Return all the entries exactly. No pictures.

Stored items
══════════════════════════════

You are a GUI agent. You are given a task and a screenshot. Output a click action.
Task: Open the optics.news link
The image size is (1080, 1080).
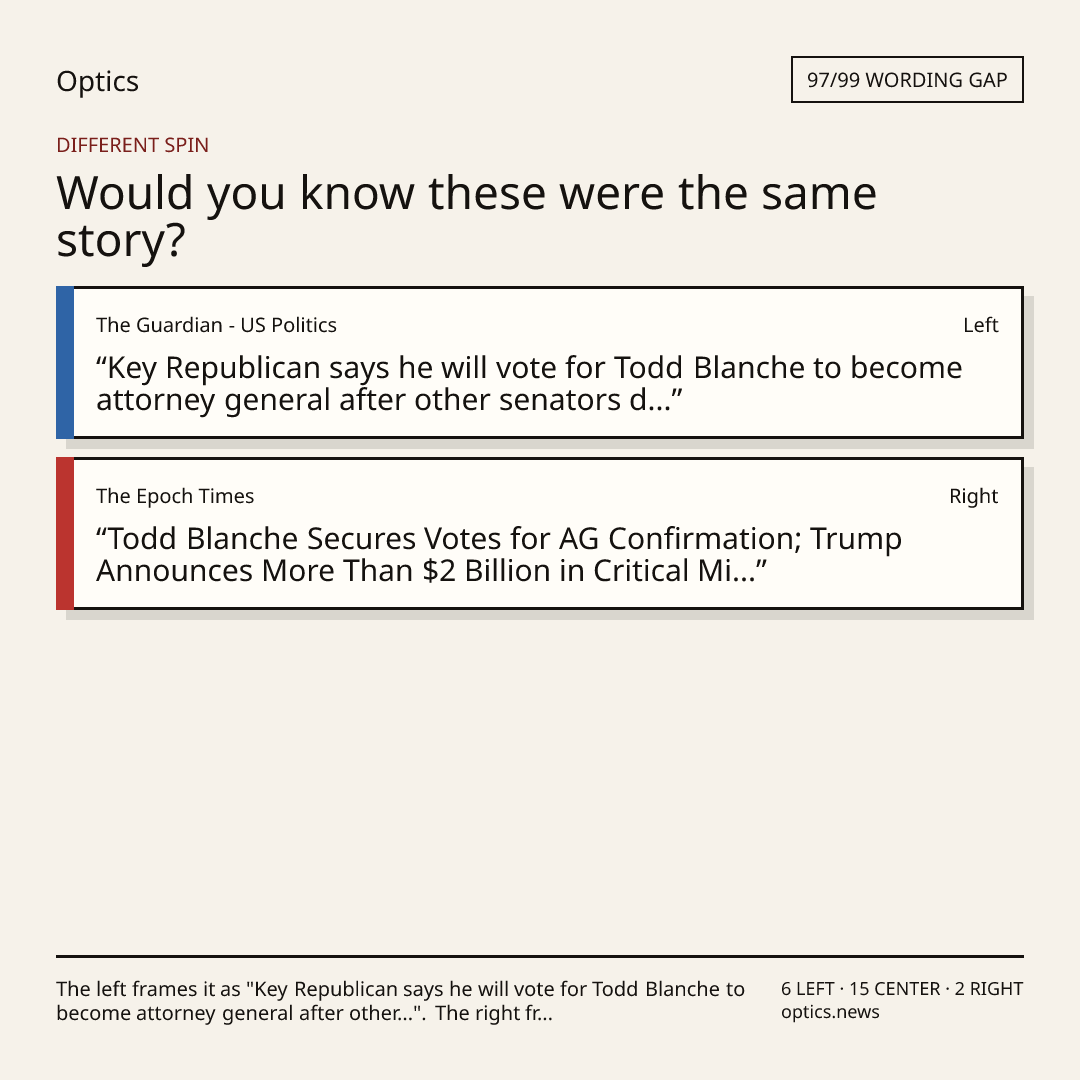(830, 1012)

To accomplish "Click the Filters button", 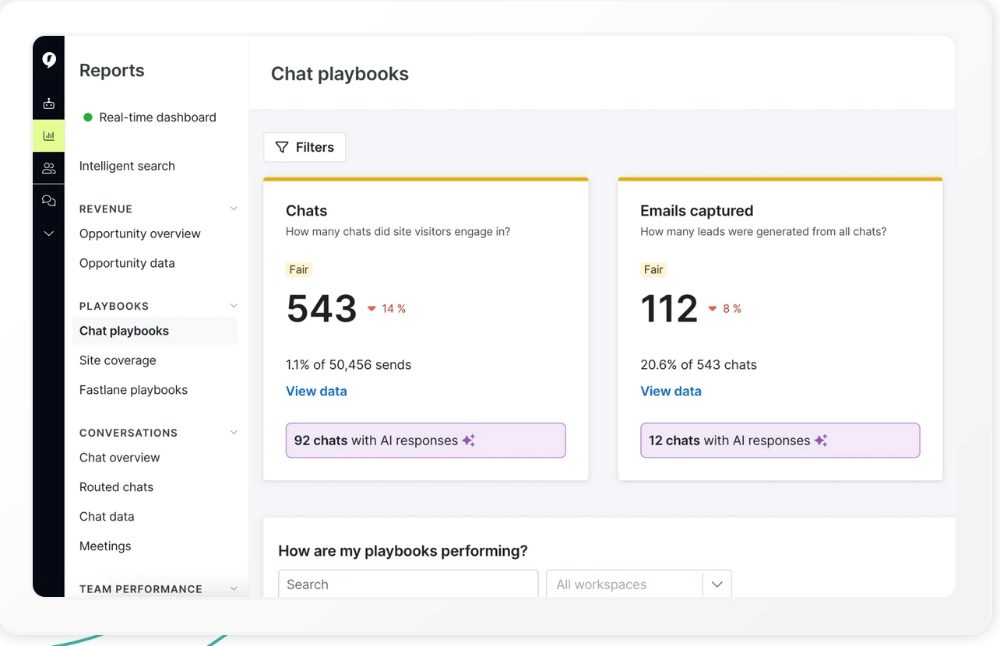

══════════════════════════════

> ANSWER SPACE:
You are a GUI agent. You are given a task and a screenshot. Output a click action.
Task: Open the optics.news link
The image size is (1080, 1080).
(830, 1012)

To accomplish "Click the Filters button", 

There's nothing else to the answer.